Industrial High School is a small successful school that currently has a PLC by name, not by definition.
During our PLC meetings the assistant principal was present. We discussed student issues, EOC’s, and technology needs.
Rather that sacrifice our meeting time for activity conflict which occur frequently, we need to create a set block of time for the PLC meetings. We also need to make sure that every faculty member is designated a team so that all of IHS’ teachers can share in the vision.
We currently only assess our students knowledge with the TAKS test. We need to select a national test and use the results to guide student learning from those results. Yes our TAKS results are fantastic, but TAKS is a minimum skills test and our students have the capability to achieve much more.
We have some excellent teachers on our faculty that we can learn a lot from. We can share teaching strategies via PLC and shadowing. If we find an area in which we are weak, we can implement some professional development activities to address those issues. One area in particular is helping “at risk” students learn.
By reshaping our PLC to be effective in addressing student needs and campus/district goals we can ensure that we meet the needs of ALL of IHS’ students.
About IHS 2A school 390 students 26 teachers 1 principal and 1 half-time assistant principal 2010 projected rating= Exemplary 2009 rating= Recognized Rural
Current PLC TEAM 4 Teams x 4 members on each team= 16 26 teachers on campus?????? Teams meet one day out of the week for 45 minutes as long as there is not a schedule conflict. Estimated number of times teams met during the 2009-2010 school year=15 Discussion topics included: technology needs, new EOC’s, student missing work and failures
Definition of a PLC A professional learning community model is a powerful way of working together that profoundly affects the practice of schooling. It requires the school staff to focus on learning rather than teaching, working collaboratively on matters related to learning, and hold itself accountable for the kinds of results that fuel continual improvement. --Richard DuFour
Our improved PLC Plan Goal Number 1: Create a permanent planning period for PLCs to meet. Ensure that all teachers are assigned to a PLC team. Develop a shared vision amongst our team to improve “our” students learning.
Improvement Plan continued Assess our students by using a nationally accredited test such as the SAT or ACT to determine student needs. Use test results to guide curriculum and instruction. Encourage principal to attend meetings. Engage all members in ongoing dialogue during the meeting. Encourage teachers to conduct research that will better server their students.
Improvement continued Encourage teachers to shadow each other in the classroom and share what they learned that can improve the teaching of both the observer and the teacher. Discuss possible needs for professional development activities. Allow time in PLC to examine student work so that we can determine how to address student needs and adjust instruction.
Curriculum Needs Currently IHS has a zero percent dropout rate.

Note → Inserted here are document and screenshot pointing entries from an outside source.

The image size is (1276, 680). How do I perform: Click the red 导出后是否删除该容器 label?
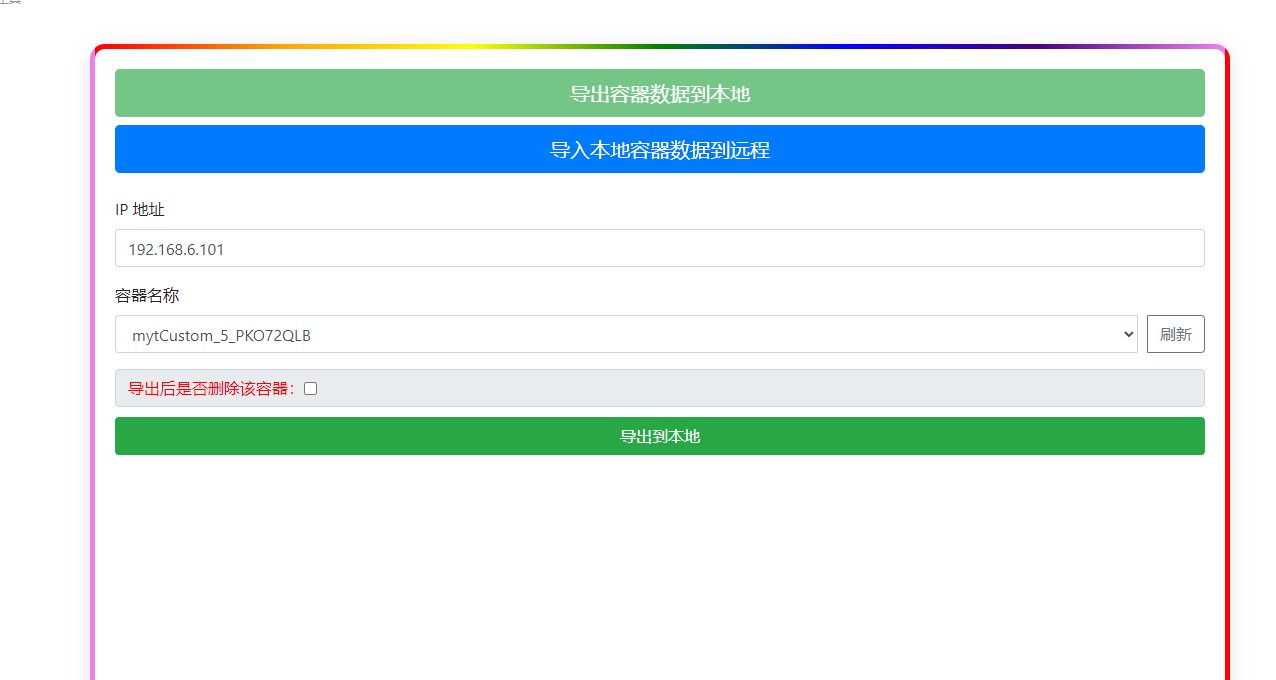coord(211,388)
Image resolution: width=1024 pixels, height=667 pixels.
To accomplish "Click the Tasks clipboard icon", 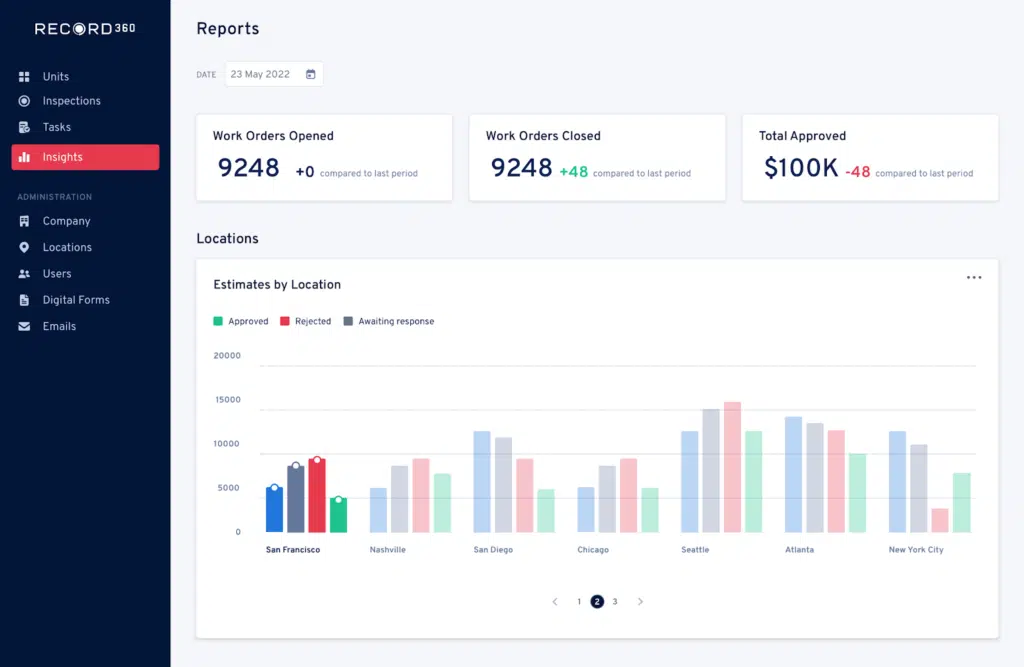I will pos(24,127).
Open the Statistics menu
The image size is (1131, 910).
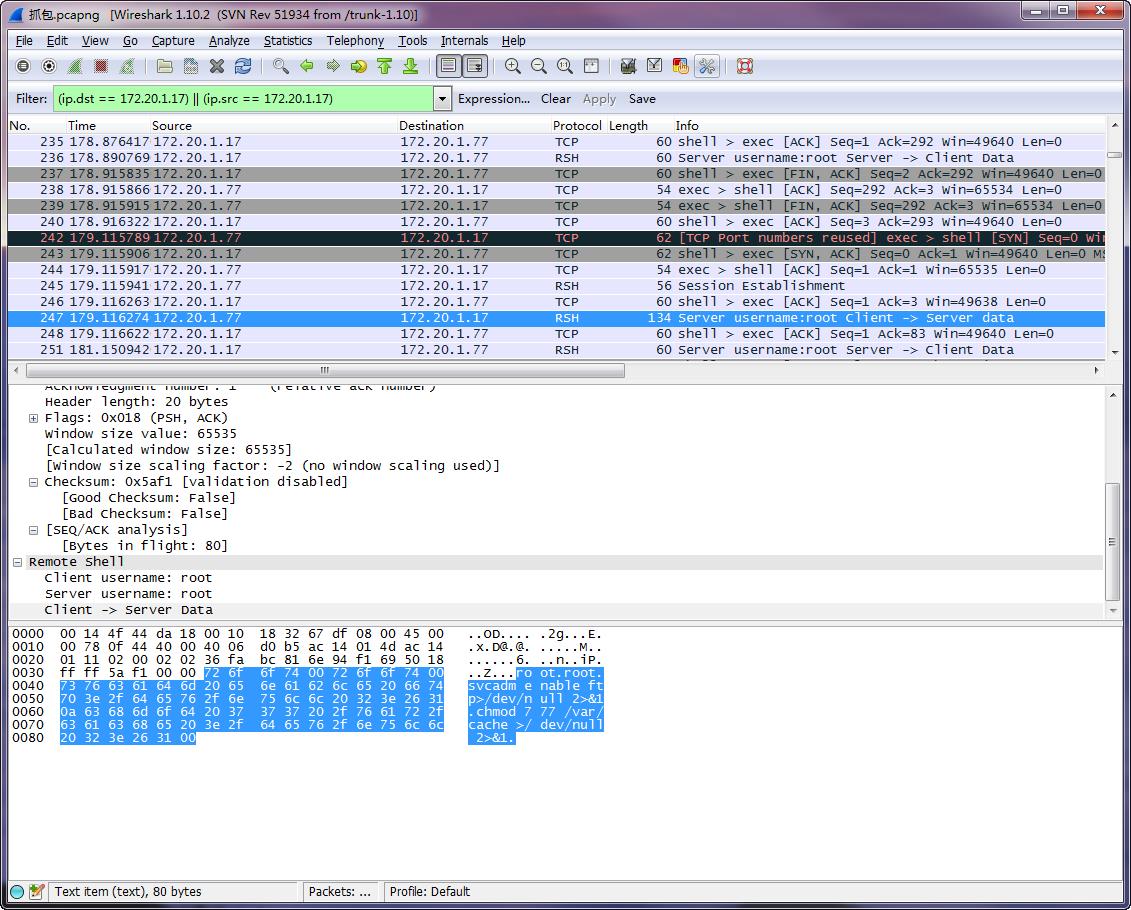pos(288,41)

Data shows that we have several students who are “at risk”. If we are going to keep our tradition of having a zero percent dropout rate we need to focus on meeting the needs of the “at risk” students.
Steps to address “At Risk” Step one: test students to determine their achievement level. Step two: develop a plan to address student learning deficiencies.
Steps continued Step three: Create PLC sessions to allow team members to share researched strategies that address teaching “at risk” students. Step four: After teachers have implemented researched strategies, they will assess students and determine growth in student learning.
District/school goals PLC’s are a great place to ensure that campus and district goals are carried out. Our current PLC meetings only address 1 or two of our campus/district goals. We shall designate PLC meeting sessions to focus on each specific goal.
Why make the changes? Our school currently teaches to the middle and upper levels of students. Our student populations are changing—this is evident in our enrollment at the elementary and junior high level. If we do not make changes to address the needs of our “at risk” student, our drop out rate will become existent rather than non-existent.